R5 is connected both ends (the dot may be missing at the left hand side, but it connects - in eagle it's definitely connected without the dot)

It's single supply.

The circuit fits my screen!

The cicuit ain't that mad (cos it works:) ), I've just got a bit of DC level stepping going on when the jfet switches in/out.
 
Last edited:
But my overall circuit's reference voltage is 4V (ie the '4V' at the bottom of the schematic), albeit the voltage drop across the resistor R1 makes this 3.9V at pin 3.

So the hub of my line of questioning is - how do you design a setup like this to guarantee a required reference voltage at the +ve non inverting pin (because obviously it's this DC bias level that will appear on the opamp output pin).

I'm figuring the traditional way is a potential divider from the rail to ground & then feed the potential divider 'junction' into the non inverting pin. That way the divider could be constructed to ensure 4V is present (vs the 3.9V there is at present). This would then put 4V on the output, ensuring that when the fet switches, there's no variation in DC.

But like I say, my supply line isn't regulated....therefore as the rail wavers slightly so will that DC bias & the potential divider junction.

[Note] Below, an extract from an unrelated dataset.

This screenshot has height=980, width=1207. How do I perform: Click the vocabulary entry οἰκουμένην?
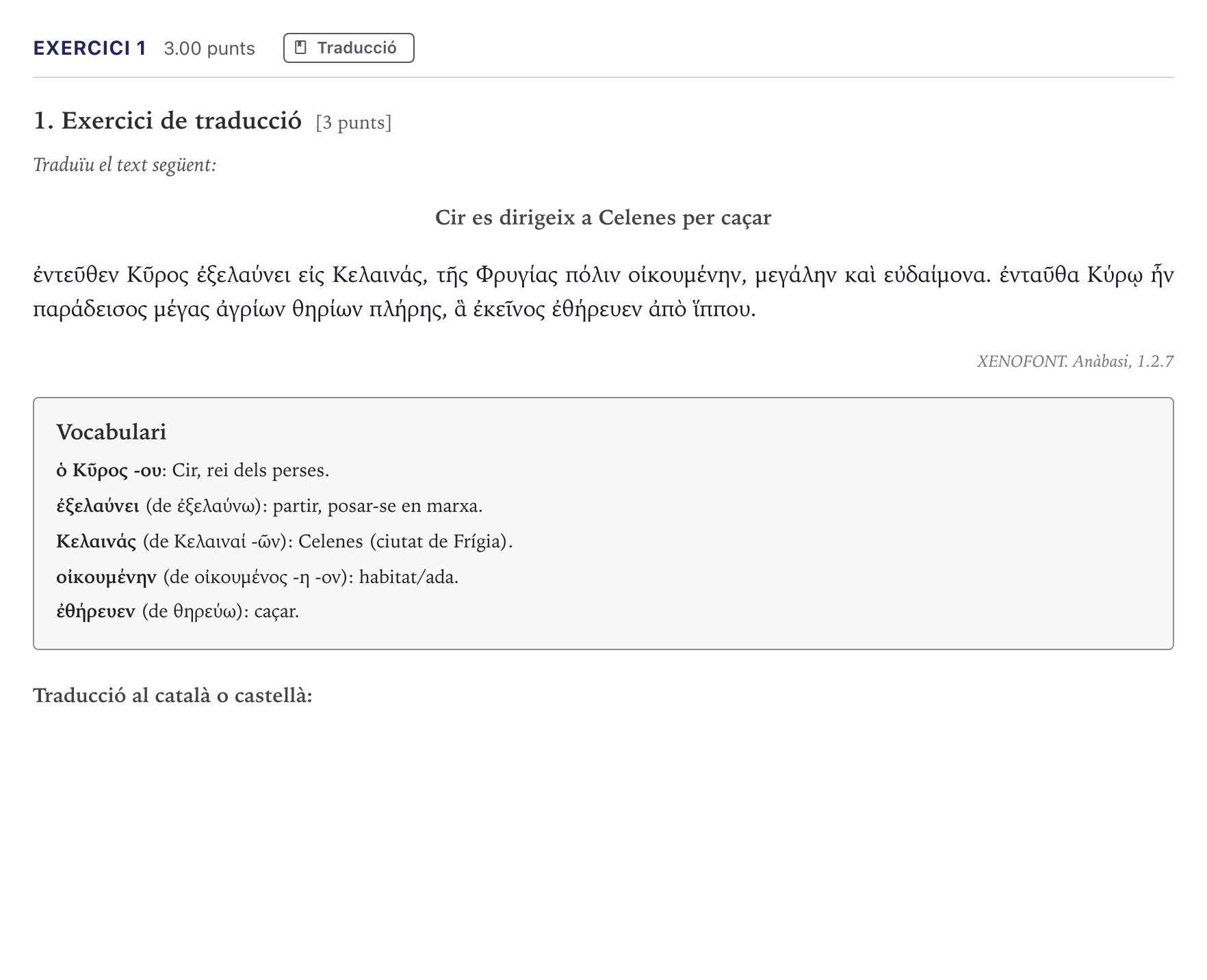pos(257,578)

hey ho, looks like a rejig involving a regulator at the front end of that first opamp! (btw: I don't want to use a cap to separate AC & DC, as I'm experimenting/learning wrt DC coupling of amps)
 
Last edited:
As you are using JFET input opamps you should be getting very little offset from input currents. You are using TL074 as the circuit says? There could be up to 10mV input offset simply from JFET mismatch, and this is being amplified by the gain of 10 in the first opamp - this is where your 100mV offset comes from. You could use TL071, which has an offset adjust. Or inject an adjustment bias yourself from a resistor attached to a potential divider. The offset may change slightly with temperature.

You are learning why people don't use DC coupling except when unavoidable!
 
There could be up to 10mV input offset simply from JFET mismatch, and this is being amplified by the gain of 10 in the first opamp - this is where your 100mV offset comes from.

but the input pin (pin 3) already has 3.9V on it - so I don't think the 100mV offset is coming from the gain? (I'd thought one of the rules of opamps is that whatever you DC bias the +ve pin at, will be replicated at the opamp output - & that's what is happening ...ie 3.9V is appearing at the opamps input pin (pin 3), so that's what's being presented on the output pin - it was worse with a higher value R1 - ie something like 3.6V at the input/ouput of the first opamp)

So the nub of this, is how to get 4V on the input pin 3 when my reference voltage is just 4V!
 
The output of an op-amp is equal to the input reference, plus gain times (input signal plus input offset). If you are really dropping 0.1V across the 4.7K bias resistor then you are not using a healthy TL074. Such a drop would be high even for a bipolar opamp. I assume you measured this with a DVM - an old-fashioned analogue meter would load the circuit and give a false reading.

Things to check: is the 4.7K really that, or much higher?
Is it really a genuine TL074 (i.e. a JFET input opamp), or something else (perhaps a fake?). There are counterfeit opamps around. JFET inputs are fairly robust, but could it have been damaged by static electricity when you built the circuit?

Choosing equal input resistances is useful for bipolar input amps, but not necessary for FET inputs as the bias current is so small.
 
Last edited:
I have heard of people remarking 741 opamps as the latest fancy opamp with the same pinout, and they might not even have been very good 741s! TL074 is not particularly fashionable so less likely to be counterfeit, but the modern chip foundries making these generic devices are not always as careful as the original manufacturers. Even official distributors can sometimes get conned by dodgy businessmen from some of the farther corners of the world.

You seem to have 20uA of input current. This would be way out of spec even for a 741, so it could be a bad batch of something (possibly even TL074).